I can confirm that in my experience, Waymo handles these kinds of situations fine. Better than many humans in SF seem to, ha! Compared to my past experiences with Cruise, where the car would become instantly paralyzed at the sight of flashing yellow lights, so it could phone home for human intervention.
Icy conditions seem like a big open question to me. As a human driver, there's a big difference between driving on a road slick with rain and a road slick with snow and ice..but maybe there is not much of a difference to a self driving car? Certainly, other humans on the road behave differently in snowy/icy conditions than in rainy conditions, and the self driving vehicle needs to share the road with them.
> If it doesn't need to handle snow to win this bet, it seems it could handle Seattle-tier rain already.
Seattle-tier rain probably isn't what you think. But if it operates in Seattle, it does need to handle snow --- at least enough to recognize it's snowing and find somewhere flat to chill out until the roads become drivable again.
Waymo is already there, in at least 2 cities but not all weather conditions.
A few weeks ago I saw a video of someone making his first Waymo ride, there was some construction site and the vehicle stopped and waited for some human to take over control. They are not there in any weather and given that the last 10 % of a problem have a tendency to consume 90 % of the effort, they might have a long road ahead even if it already mostly works.
I find it odd that a self-driving system only works in 2 cities. Is the model overfitted to only know some specific locations? How does that work?

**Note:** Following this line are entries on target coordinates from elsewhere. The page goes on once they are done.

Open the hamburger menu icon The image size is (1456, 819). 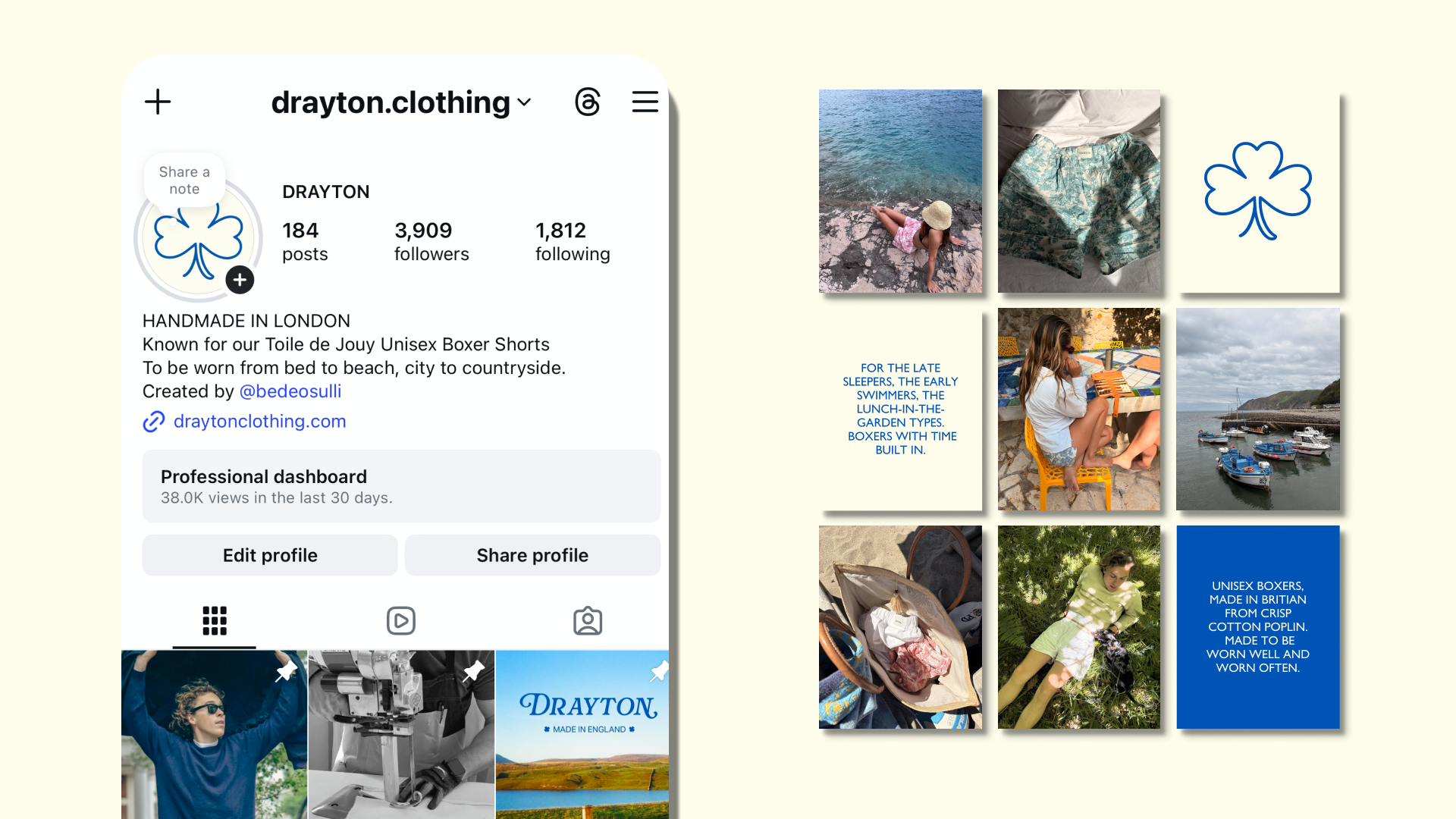tap(645, 102)
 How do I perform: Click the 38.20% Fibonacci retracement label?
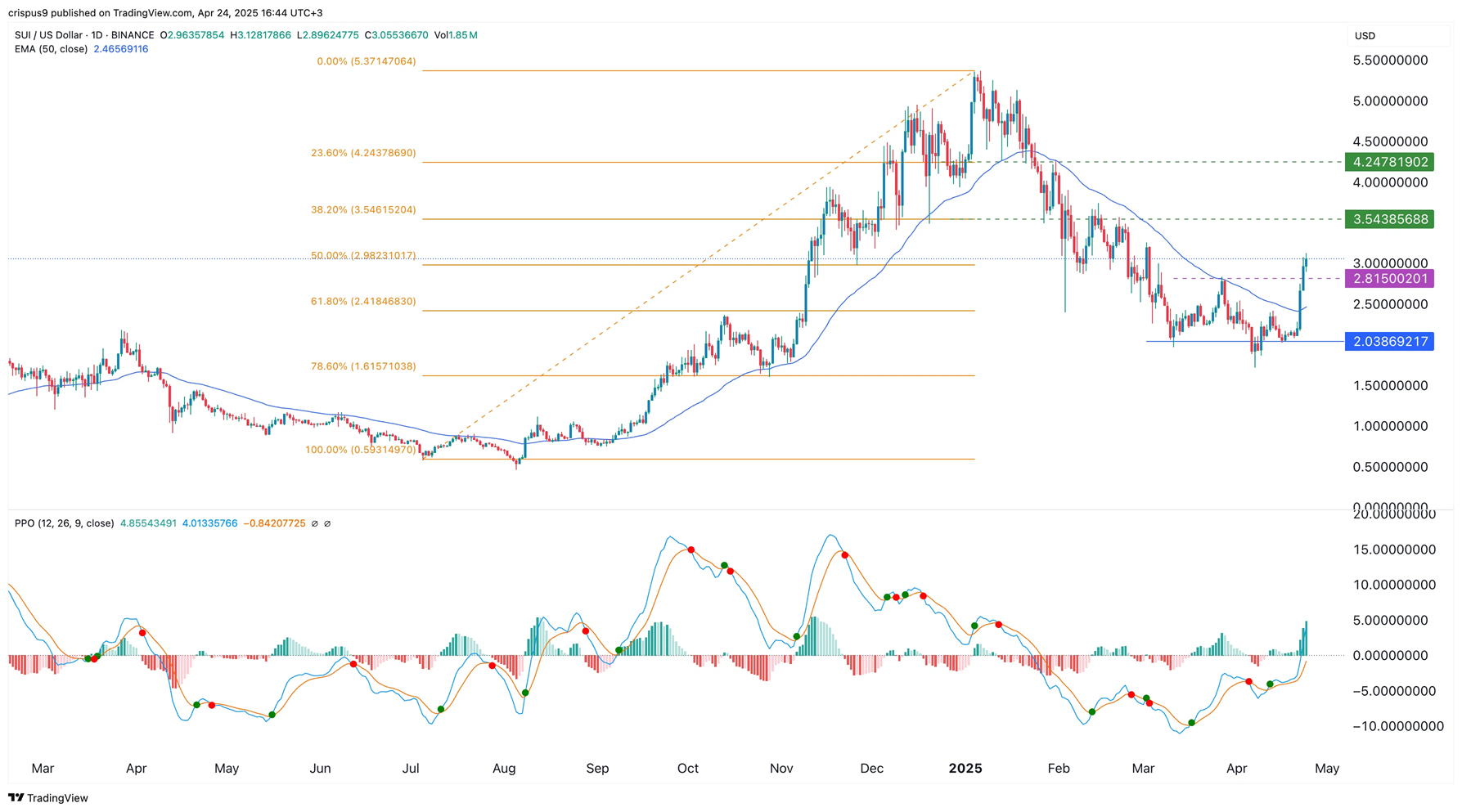[x=363, y=210]
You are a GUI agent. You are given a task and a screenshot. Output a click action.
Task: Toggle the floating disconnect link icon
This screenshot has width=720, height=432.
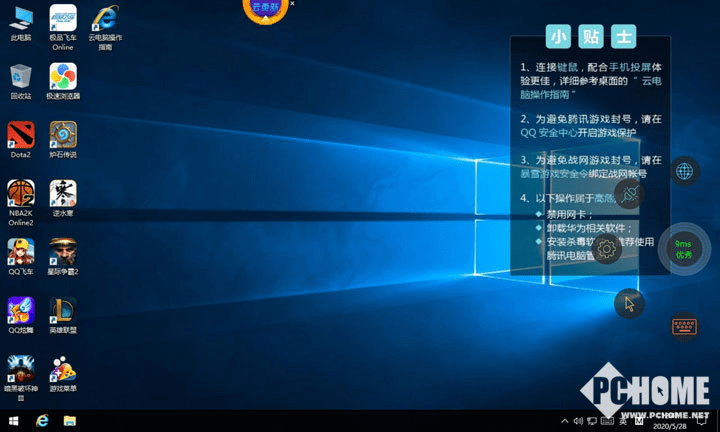629,194
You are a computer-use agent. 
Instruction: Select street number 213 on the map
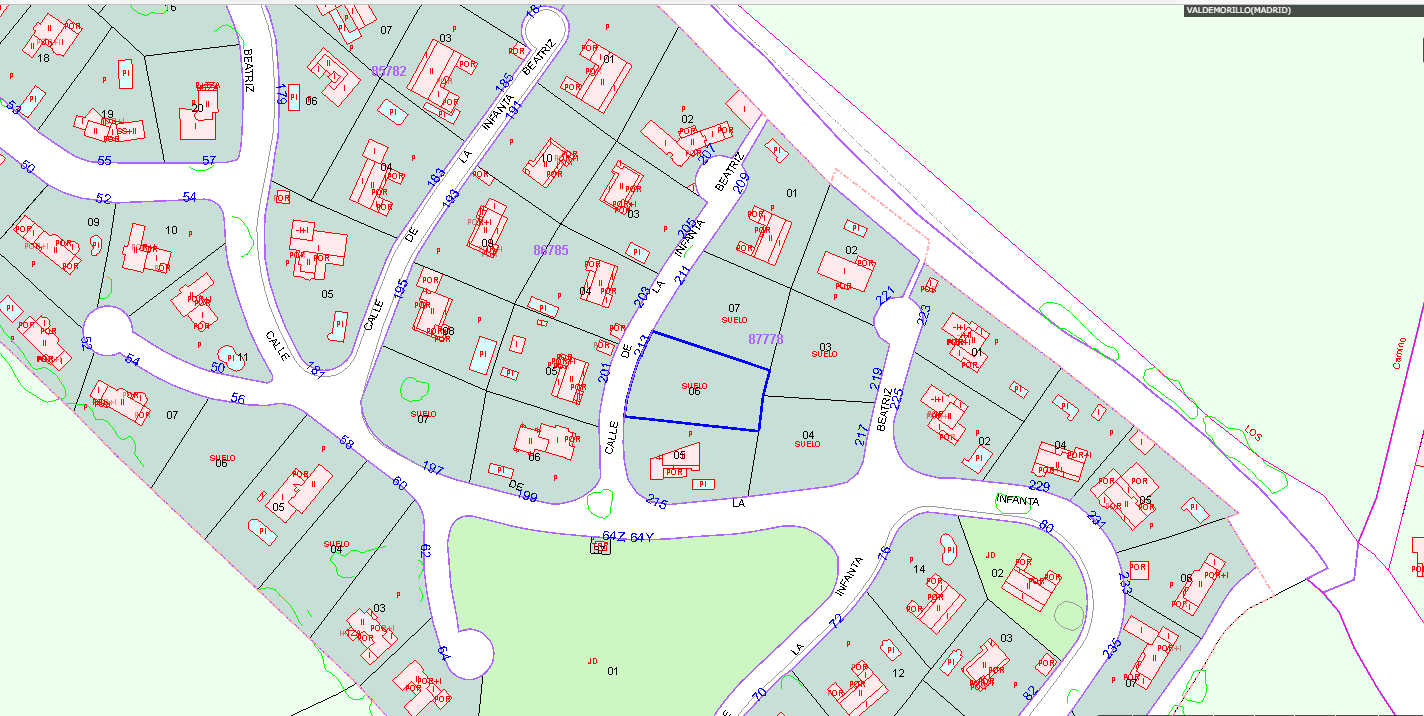pyautogui.click(x=642, y=346)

Like, I can understand it struggling in snow or heavy rain. I can understand it struggling if the lines on the road are faded. But given a well-marked intersection in one city, and another well-marked intersection in another, why would it fail in one?
That's my position on it. Sure, it functions better, but you can drop a Tesla into an area it's never seen before and it will drive relatively competently. HD maps are a crutch, and ignoring that produces fragile solutions that just require massive overhead to function.
That is a bit of an exaggeration. Yes, they do have problems in the rain, snow, or when it is really sunny out. But we are pretty good at driving in overcast but dry weather.
Waymo is level 3 at best. It is active in 1 flat city right now (and partially in another), and needs frequent interruption from remote drivers to get it out of hairy situations. You really think it will be fully rolled out in the 10 most populous cities in America in the next 6 years? You really think it'll work without any human interaction (local or remote)? This thing won't last 5 minutes in NYC or Philadelphia .
Waymo is already there, in at least 2 cities but not all weather conditions. Expanding to 10 cities and all weather conditions in the next 6 years sounds more than plausible.
I had sided with Atwood (skeptic) but now it seems like Carmack "has already won".